- _Document text_:
9. Once it is held that the common domicile of the parties was within the State of Nevada in the United States of America, two incidents necessarily flow therefrom. Firstly that the Court of domicile alone would have matrimonial jurisdiction in a suit for dissolution of marriage and secondly it would be the lex domicillii which would govern the matrimonial matter before such a Court.
10. As regards the first proposition, it now seems to be beyond all dispute that the domicile of the husband at the item of the suit for divorce is the sole test for the purpose of giving jurisdiction to the matrimonial Court. Whatever doubt there might have existed has long been laid to rest by the decision of the Privy Council in 1895 AC 517, where Lord Watson after an exhaustive consideration of the case law on the point concluded as follows:-
'Their Lordships have in these circumstances, and upon these considerations, come to the conclusion that, according to international law, the domicile for the time being of the married pair affords the only true test of jurisdiction to dissolve their marriage.'
This view has been consistently adhered to in subsequent authorities including (1921) 1 AC 146; 1926 AC 444 and reaffirmed by the House of Lords in 1927 AC 641, in the following terms:-
'In the judgment in 1895 AC 517 the modern doctrine of domicile as the true test prevails unrestrainedly.'
In the words of Lord Phillimore - 'Indeed this matter is now set at rest. Since the opinion expressed in the cases of 1895 AC 517 and 1921-1 AC 146 and the decision of the Privy Council in 1927 AC 641 it is established that the law of England recognises the competence and the exclusive competence of the Court of the domicile to decree dissolution of a marriage.'
11. Proceeding on the premises that the court of domicile would have exclusive jurisdiction in regard to proceedings for the dissolution of marriage, what remains to be considered is as to what law would govern such proceedings before the court. As such a proceeding pertains to the status of the parties, it seem to be equally well accepted that the lex domicile would govern the proceedings for the decree of divorce. Reference in this connection may again be made to the succinct statement of the law by Professor Cheshire in the following statement:-
'Not only does English Law recognise a decree of divorce granted by the courts of the foreign Dominic of the parties, but it also recognises, that even in the case of marriage contracted in England between British subjects, the decree is governed exclusively by the law of that domicile. Thus the validity of a divorce obtained in the country of domicile is not affected by the fact that it was granted for some cause, such as insulting behaviour or violent and ungovernable temper, which is inadequate by English Law.'
The principle behind this view that the lex domicile should govern all matters of status, and hence the matrimonial jurisdiction has been well stated by Sir Gorell Barnes in Bater v. Bater, 1906 PD 209. The learned Judge after referring to Harvey v. Farnie, (1880) 5 PD 153 observed as follows:-
'I think myself that has become at the present day almost certain clear law, and it is based upon the simple proposition that if this country recognise the right of a foreign tribunal to dissolve a marriage of two persons who were at the time domiciled in that foreign country, it must also recognise that their marriage may be dissolved according to the law of that foreign country, even though that law would dissolve a marriage for a lesser cause than would dissolve it in this country. Absurt results would follow if that were not so, because by the law of the domicile they would cease to be husband and wife, and yet if they returned to this country they would be husband and wife. That is not convenient, nor is it logic, and I think if they were bona fide and properly domiciled in the country where it takes place it is a good divorce.' This view again finds reiteration in Mezger v. Mezer, (1936)3 All ER 130 were Sir Boyd Merriman, P. and Langton, J. held that the decree of a foreign court was vaid and binding throughout the world and the justices were not concerned with the question whether the grounds of divorce were recognised in England or not.

- _Supplied information_:

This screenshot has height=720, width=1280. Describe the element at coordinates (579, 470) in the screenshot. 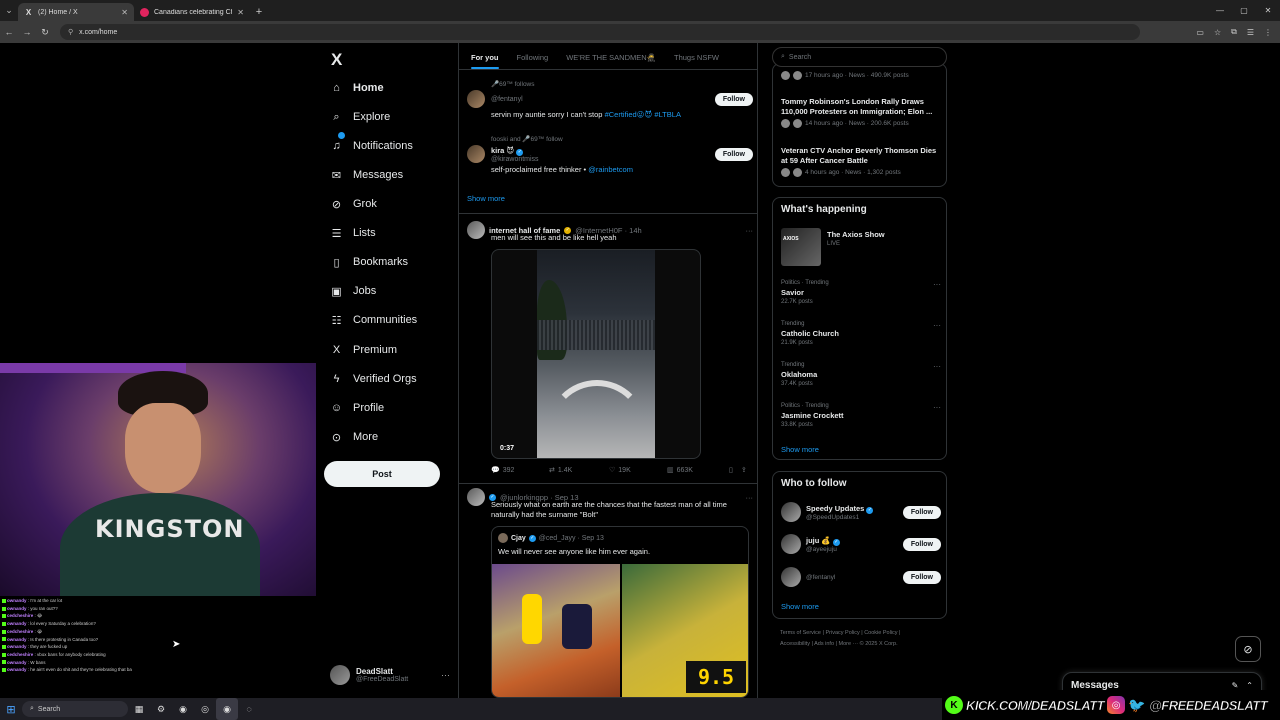

I see `repost-button: ⇄ 1.4K` at that location.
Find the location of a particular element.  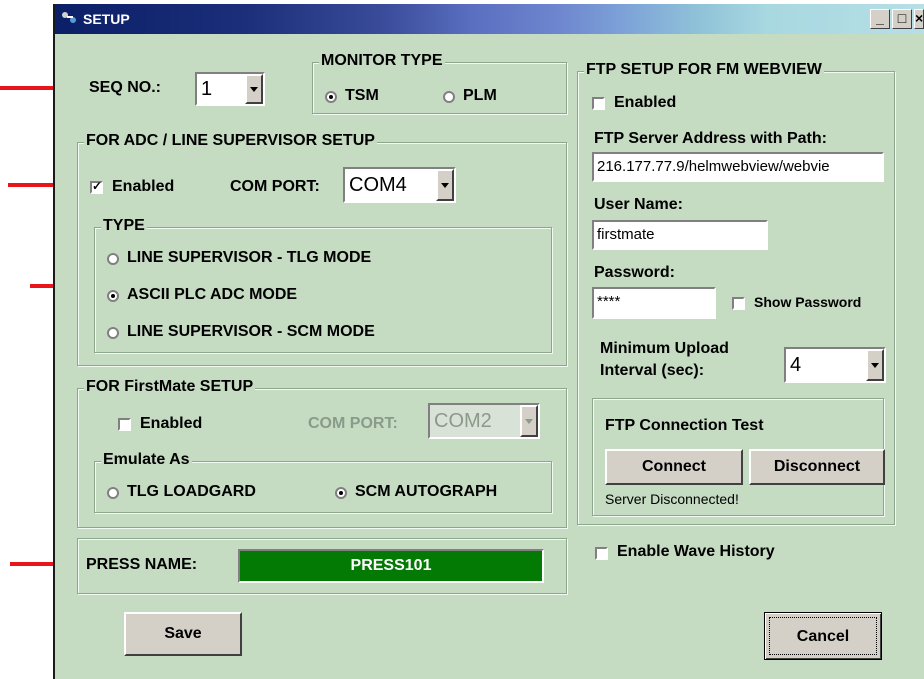

adc-com-port-value: COM4 is located at coordinates (378, 185).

- _Assignment_: Carry on the judgment on domicile and divorce jurisdiction, starting after its final sentence.

- _Exercise answer_:
12. I would wish to refer only to two authorities clearly laying down the principle that a decree of divorce granted by the court of domicile according the lex domicilii is accorded recognition by the courts of another country as well. The first is a decision of the House of Lords in Salvesen's case, 1927 AC 641 where it has been laid down that a decree of nullity of marriage pronounced by a Court of competent jurisdiction, what ever be the ground of the decree, is a judgment determining status and is equivalent to a judgment in rem. It was laid down that where the parties are domiciled in a foreign country a decree of nullity of marriage pronounced by a competent Court of that country will, in the absence of fraud or collusion, be recognised as binding and conclusive by the Courts of England and Scotland, unless it offends against British notions of substantial justice. There is then the succinct statement by Karmihski, J in Breen v. Breen, (1961) 3 All ER 225 in the following terms:-
'The principle of recognising the validity of a decree pronounced by the Court of the domicil has been long established, and indeed forms an essential part of the comity of nations.'
13. In the present case the trial Court had made a stray remark that the wife was not a party to the divorce proceedings and hence these were not binding on her. This remark runs counter to the record. It has not been contended before me on behalf of the respondent that she was unaware of the divorce processing in the Court of Nevada. In fact it cannot be so contended in view of Exhibit R. 1, which shows that the respondent-wife is fully aware of these proceedings and, vide R. 1. Had made very detailed objections to the grant of the divorce petition filed by Teja Singh in that Court.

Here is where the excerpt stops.